The Trepp CMBS Delinquency Rate, which had been moving steadily higher for almost a year, is now 5.18%, a drop of five basis points from December. It had climbed steady higher in nine of the previous 10 months as loans from 2006 and 2007 reached their maturity dates and could not be repaid via refinancing.
Commercial mortgages typically have tenors of 10 years, and they amortize very little; the bulk of the principal comes due in a final “balloon” payment.
The delinquency rate is now 86 basis points higher than the year-ago level. The rate hit a multi-year low of 4.15% in February 2016. The all-time high was 10.34% in July 2012.
The dip in January comes as a bit of a surprise.
With a cascade of loans from the 2007 vintage coming due in 2017, Trepp had predicted that late payments were unlikely to go down in the near future.
“For at least one month, that prediction failed to hold true,” the data provider said in a statement published Tuesday. “We will now watch to see whether this is indeed a blip or an inflection point. One thing that would push the rate lower is a quickened pace of loan resolutions for notes in default. If that were to take place, the reading could certainly hold steady or continue to fall.”
Many of the stronger performing loans from 2006 and 2007 were either defeased prior to maturity, or paid off before during and “open period” shortly before they matured. Those that made it to their maturity date tended to be loans with more middling debt service coverage or uncertainty in their rent rolls.
In January, almost $2 billion in loans became newly delinquent. This put 45 basis points of upward pressure on the delinquency rate, and “served as evidence that the rate at which water is going into the bathtub is still formidable,” Trepp said. A sizable portion of the $2 billion comes from loans that had been current, but could not be refinanced before they matured.

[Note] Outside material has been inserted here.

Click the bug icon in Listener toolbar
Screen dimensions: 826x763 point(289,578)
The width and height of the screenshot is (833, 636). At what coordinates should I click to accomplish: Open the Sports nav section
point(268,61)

Offsetting the jump in delinquent loans were CMBS loans that were previously delinquent but paid off with a loss or at par, representing “water that left the bathtub.” That group totaled about $1.8 billion. Removing these previously distressed assets from the numerator of the delinquency calculation helped move the rate down by 40 basis points.
Just over $700 million in loans were cured last month, which helped push delinquencies lower by another 16 basis points.
The percentage of loans that are seriously delinquent, or more that 60 days past due, delinquent, in foreclosure, or repossessed, is now 5.01%. That’s seven basis points lower than in December.
The biggest improvement was in retail loans, which have recently been some of the worst performers due to story closures by a number of big box retailers. Late payments in this sector came down 27 basis points in January to 6.10%.
The multifamily sector, which has been the strongest performing recently, also experienced a decline in delinquencies of 24 basis points to 2.96%.
The lodging delinquency rate fell one basis point to 3.56%.
The office delinquency rate dropped two basis points to 7.11%.
But the industrial delinquency rate jumped 40 basis points to 6.02%.